In screens shared with the broker side (and any aggregate views that exist), the vulnerability indicator surfaces as a count or a presence flag, not as the specific categories the customer ticked. The detail stays with the customer’s record and is accessed only when a specific support pathway requires it.

This implements the FG21/1 expectation that information be used proportionately for the support need at hand, not as a general profiling mechanism.

The customer can withdraw at any point in the journey. There is no friction wall, no “are you sure” loop intended to dissuade, and no penalty for withdrawing. The application returns to a non-submitted state, the audit log records the withdrawal, and the customer can leave.

This is a vulnerability protection in the FG21/1 sense. A customer who is overwhelmed or unsure should be able to exit gracefully without a feeling of pressure. It is also a Consumer Duty consumer-support outcome: the journey supports the customer in acting in their own interest.

Where the deterministic decision-engine declines an application, the experience is not just “no”. The decline is paired with a clear explanation in the language of FG21/1’s communications principle, plus signposting to free debt advice services (StepChange, MoneyHelper, Citizens Advice).

The signposting is a verbatim disclosure (see hallucination) so the wording is fixed. The model narrates the decline; the disclosure carries the regulated content.

This addresses the Consumer Duty consumer support outcome directly: a declined customer in a vulnerable circumstance is more likely to need help than a declined customer in good health, and the signposting is not gated on a vulnerability flag. Everyone who is declined gets it.

The chat surface is a high-bandwidth channel for a customer who finds reading and writing easy.

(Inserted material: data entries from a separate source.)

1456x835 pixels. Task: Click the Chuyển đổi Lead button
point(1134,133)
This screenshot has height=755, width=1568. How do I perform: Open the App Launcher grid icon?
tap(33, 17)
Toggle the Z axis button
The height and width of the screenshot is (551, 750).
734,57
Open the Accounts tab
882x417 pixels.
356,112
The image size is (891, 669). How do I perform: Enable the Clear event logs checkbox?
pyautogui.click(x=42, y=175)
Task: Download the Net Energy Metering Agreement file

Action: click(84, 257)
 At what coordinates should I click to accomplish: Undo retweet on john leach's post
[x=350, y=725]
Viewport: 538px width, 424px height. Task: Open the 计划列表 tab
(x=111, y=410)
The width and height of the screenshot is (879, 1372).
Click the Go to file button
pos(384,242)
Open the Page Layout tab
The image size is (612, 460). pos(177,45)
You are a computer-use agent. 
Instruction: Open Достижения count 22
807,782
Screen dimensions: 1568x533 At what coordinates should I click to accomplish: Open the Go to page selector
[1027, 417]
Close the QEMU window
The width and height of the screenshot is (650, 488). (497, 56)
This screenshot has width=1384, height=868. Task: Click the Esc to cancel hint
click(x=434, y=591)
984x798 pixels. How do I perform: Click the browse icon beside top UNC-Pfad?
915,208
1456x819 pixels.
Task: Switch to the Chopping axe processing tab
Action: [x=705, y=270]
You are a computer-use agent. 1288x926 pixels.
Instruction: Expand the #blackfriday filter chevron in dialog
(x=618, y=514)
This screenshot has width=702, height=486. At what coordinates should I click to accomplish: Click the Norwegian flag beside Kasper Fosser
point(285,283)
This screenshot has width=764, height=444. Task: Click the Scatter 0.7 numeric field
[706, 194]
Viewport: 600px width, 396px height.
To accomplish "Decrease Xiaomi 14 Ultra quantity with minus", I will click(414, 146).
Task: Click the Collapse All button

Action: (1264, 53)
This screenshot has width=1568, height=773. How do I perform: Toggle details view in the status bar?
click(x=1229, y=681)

It is not the only channel for a customer who finds it harder. Two design choices flow from this:

  • The model’s default register is plain UK English, short sentences, no jargon. The system prompt enforces this.
  • The verbatim disclosure registry includes alternative-format references where regulator practice expects them.

These are not AI features; they are product features that the AI is instructed to respect.

In the language of FG21/1:

  • Understanding the needs of the target market: target market work happens upstream of the demo, but the journey is designed for the cohort of point-of-sale-finance applicants the broker serves.
  • Skills and capability: the AI’s “skills” are codified in the system prompt and tested by the replay engine.
  • Practical action: the indicator card, withdraw-at-any-time, signposting, plain-language register.
  • Monitoring and evaluation: the audit log captures every interaction at the level needed to evidence outcomes.

In the language of the Consumer Duty (PS22/9) and its non-Handbook guidance FG22/5, the four outcomes (products & services, price & value, consumer understanding, consumer support) are addressed respectively by the deterministic decision-engine, the price calculation in the engine, the verbatim disclosures and plain-language register, and the indicator card plus signposting. See regulatory/consumer-duty for the rule mapping.